È una questione globale, per la verità, un recente studio dell'università inglese di Birmingham,su 359 ospedali di 71 Paesi del mondo calcola che 3 operazioni su 4 di quelle programmate non sono state svolte durante la pandemia.

Qualcosa come 28 milioni di operazioni chirurgiche, 2,3 per tumori e 6,3 per ortopedia. Queste ultime - come altre - sono elettive e quindi programmabili, mentre per le patologie oncologiche occorre intervenire a stretto giro.


A questo si aggiungono i ritardi negli screening e nelle visite specialistiche, con conseguenze facilmente immaginabili. La Asl sta adottando i primi provvedimenti verso un percorso di ritorno alla normalità, ma è un percorso tutt'altro che semplice.
Nei giorni scorsi in commissione sanità alla Regione il presidente, il consigliere pontino Giuseppe Simeone, aveva chiesto all'assessore D'Amato di «Tornare gradualmente alla normalitàanche nei nostri ospedali. Un obiettivo che oggi deve essere perseguito con tenacia per dare ai pazienti no Covid la possibilità di essere curati. Rischiamo di pagare questa situazione in termini di salute nei prossimi mesi».

◆ Istruzioni ◆
Riproduca fedelmente il passo del brano sulle operazioni chirurgiche rinviate, iniziando dalle parole che contengono "Qualcosa come 28" e arrestandosi dopo "tutt'altro che semplice.". Dei dati riportati di seguito non occorre tenere alcun conto.

(Dati archiviati)
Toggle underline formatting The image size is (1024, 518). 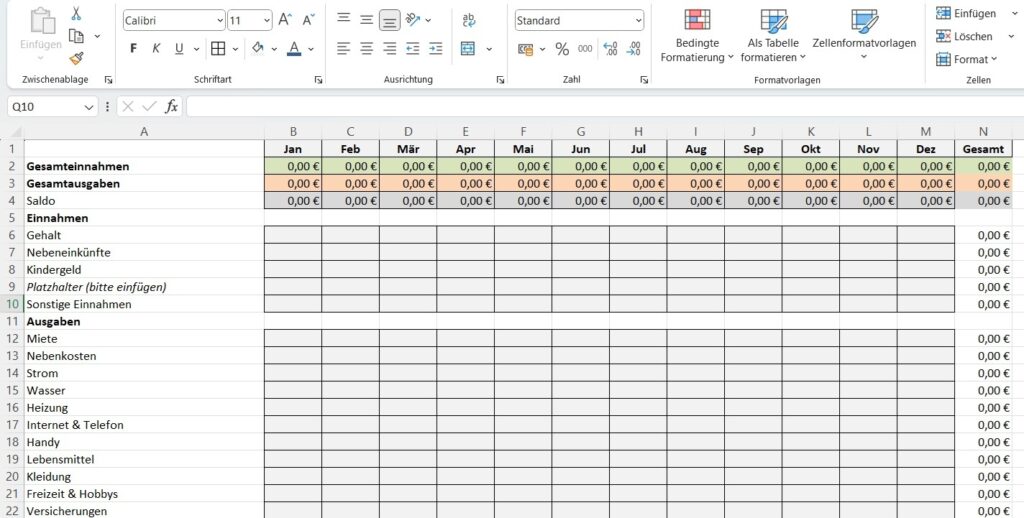pos(179,49)
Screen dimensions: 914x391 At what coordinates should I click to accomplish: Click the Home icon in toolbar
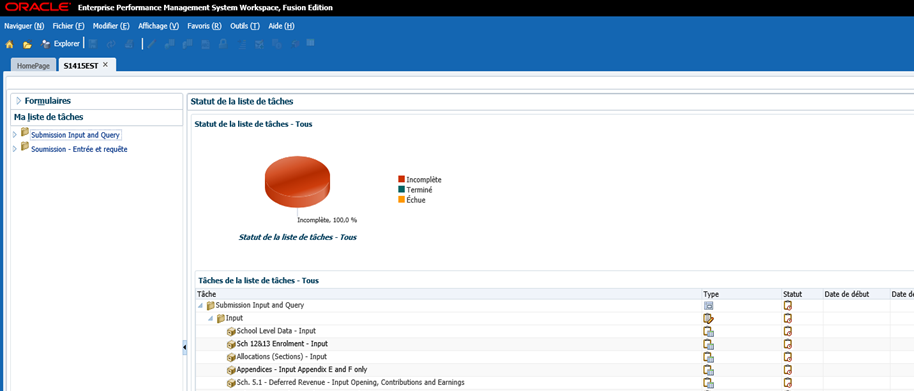(x=9, y=44)
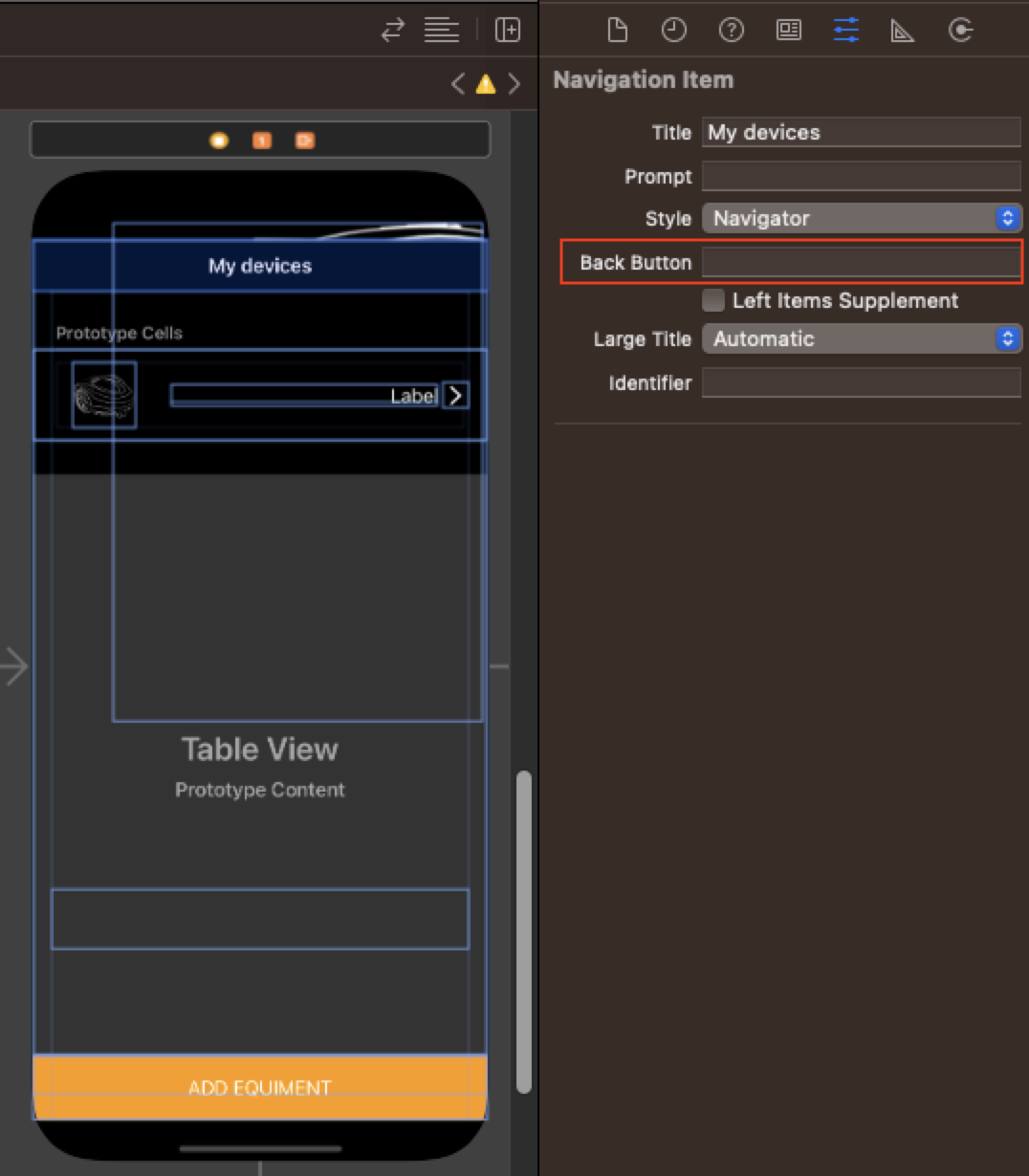Open the Identity inspector
Image resolution: width=1029 pixels, height=1176 pixels.
pos(789,30)
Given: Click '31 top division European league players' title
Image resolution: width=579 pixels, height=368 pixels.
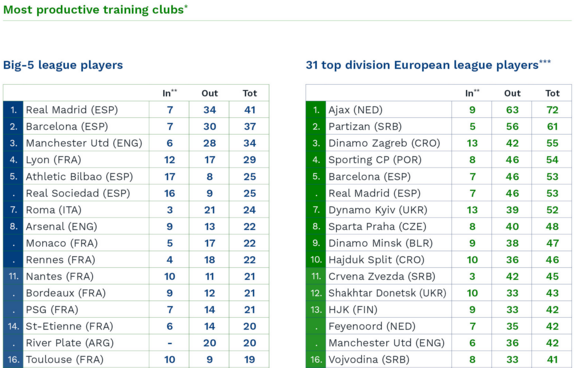Looking at the screenshot, I should (428, 65).
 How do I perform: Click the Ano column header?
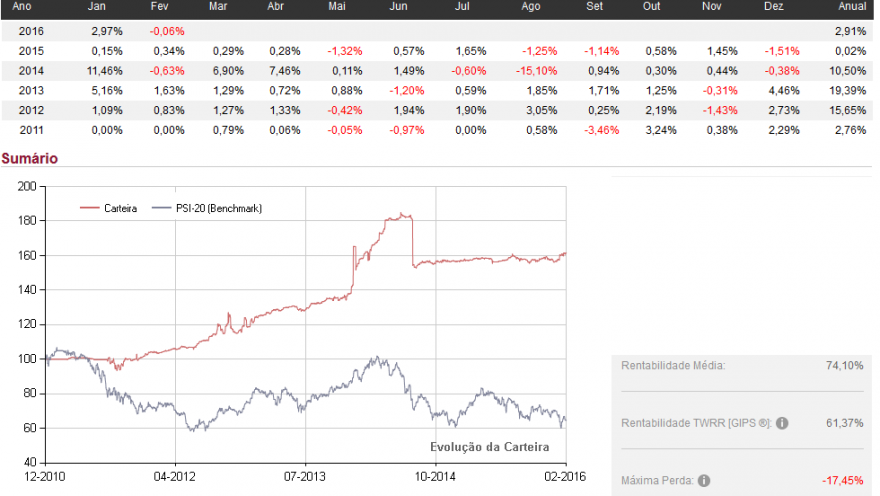(x=22, y=6)
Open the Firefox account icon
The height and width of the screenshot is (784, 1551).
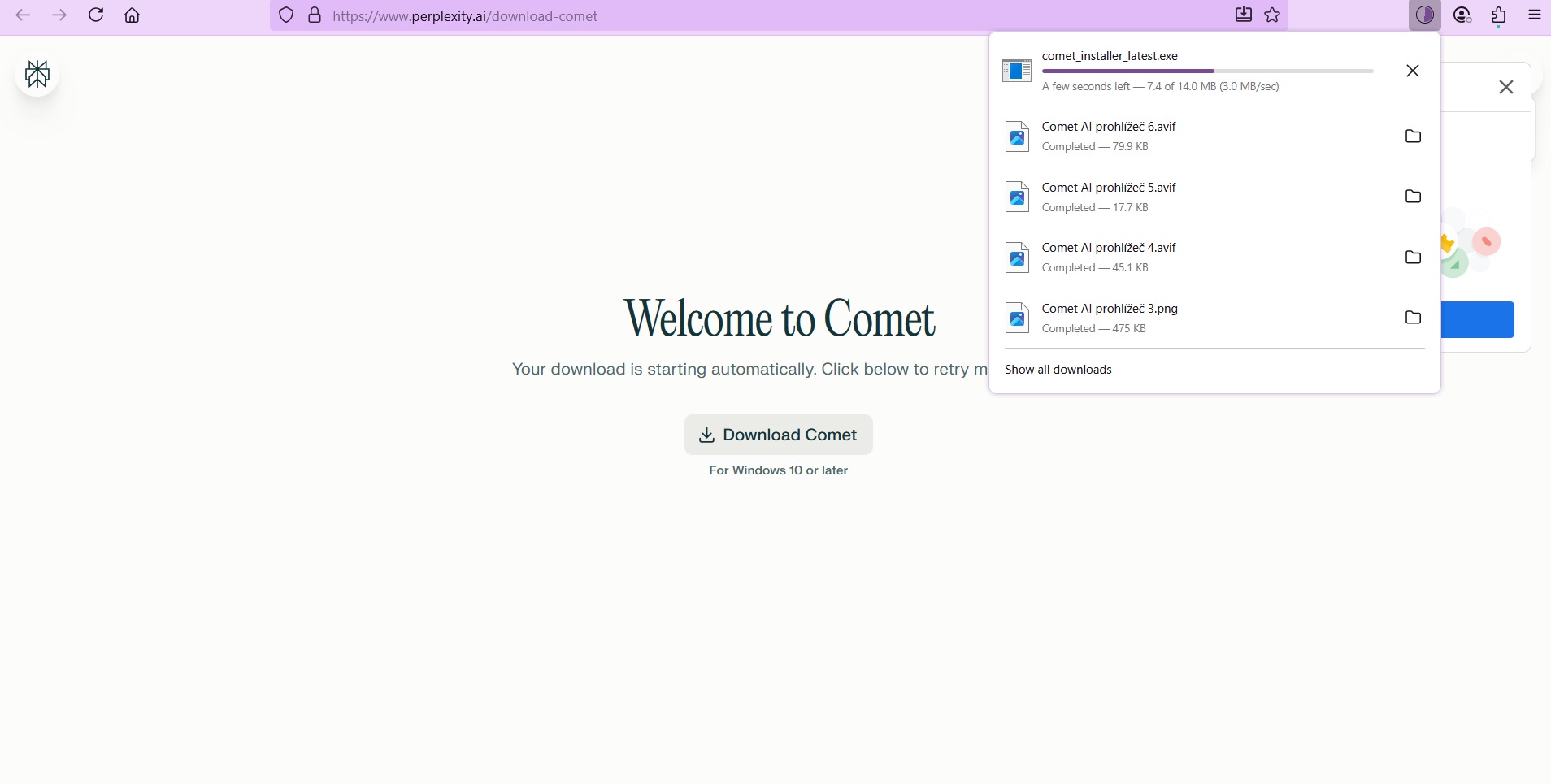(1462, 15)
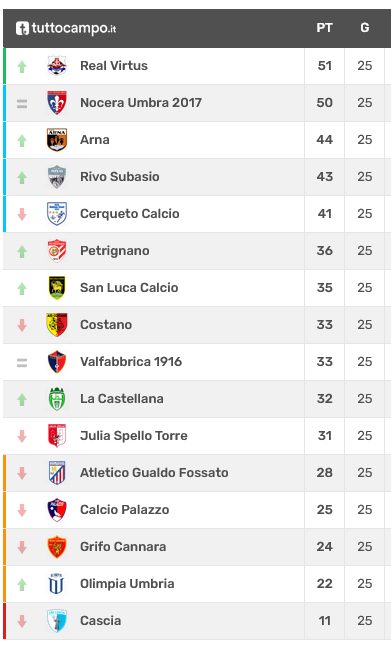Click the San Luca Calcio badge

point(57,288)
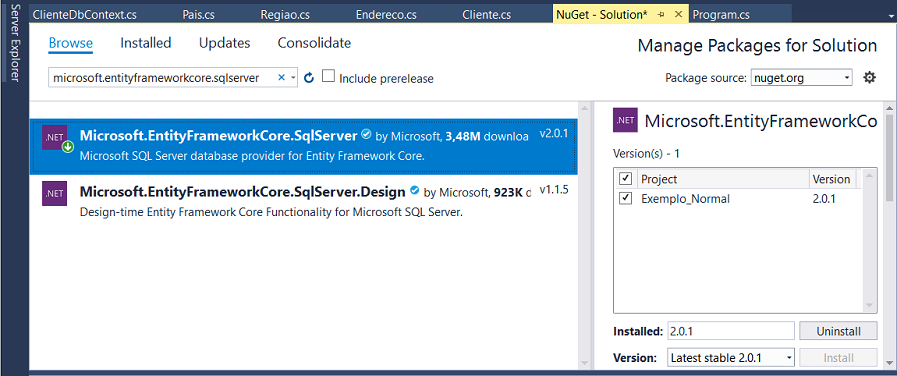
Task: Click the package list vertical scrollbar
Action: (584, 235)
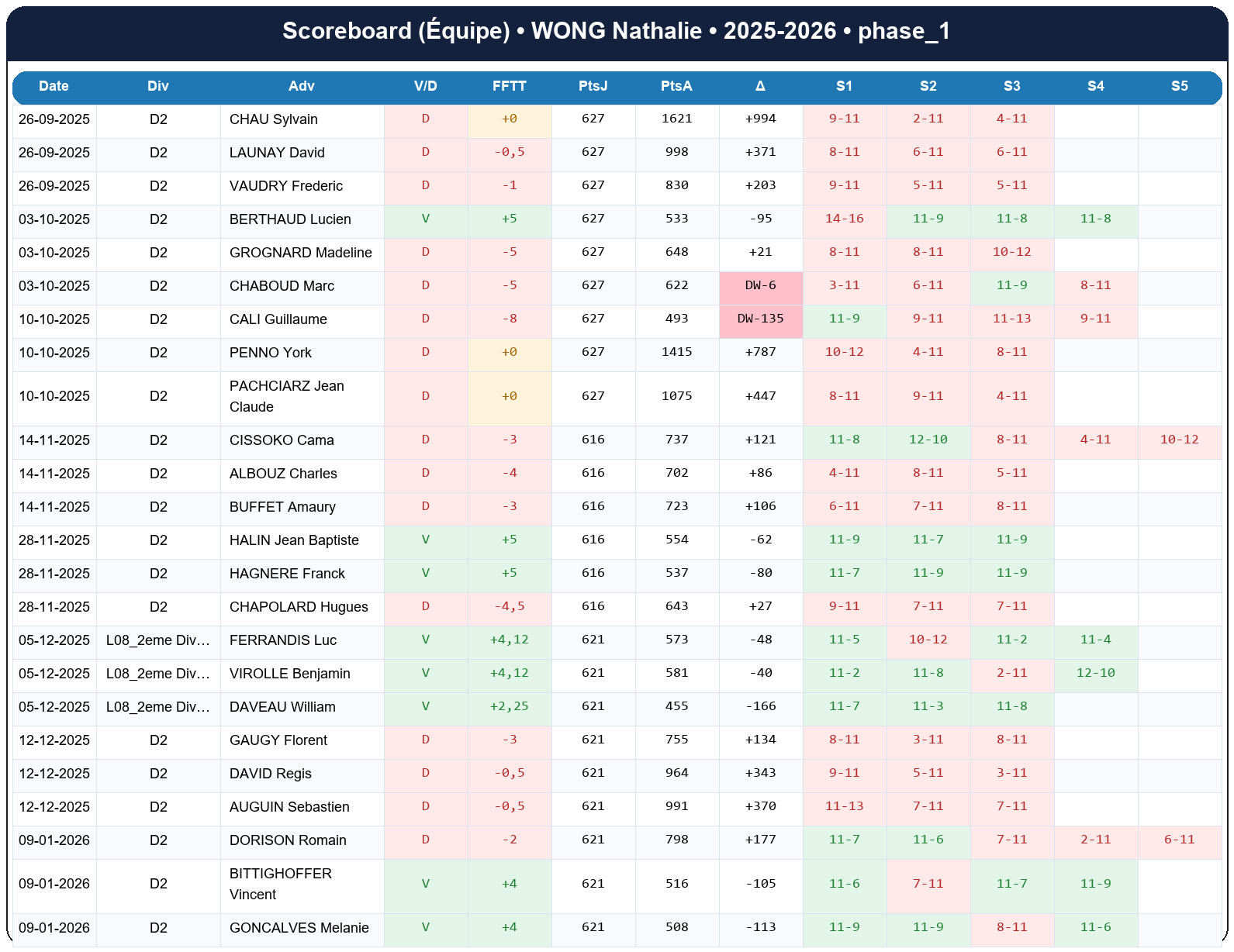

◆ Risposta ◆
Qualcosa come 28 milioni di operazioni chirurgiche, 2,3 per tumori e 6,3 per ortopedia. Queste ultime - come altre - sono elettive e quindi programmabili, mentre per le patologie oncologiche occorre intervenire a stretto giro.


A questo si aggiungono i ritardi negli screening e nelle visite specialistiche, con conseguenze facilmente immaginabili. La Asl sta adottando i primi provvedimenti verso un percorso di ritorno alla normalità, ma è un percorso tutt'altro che semplice.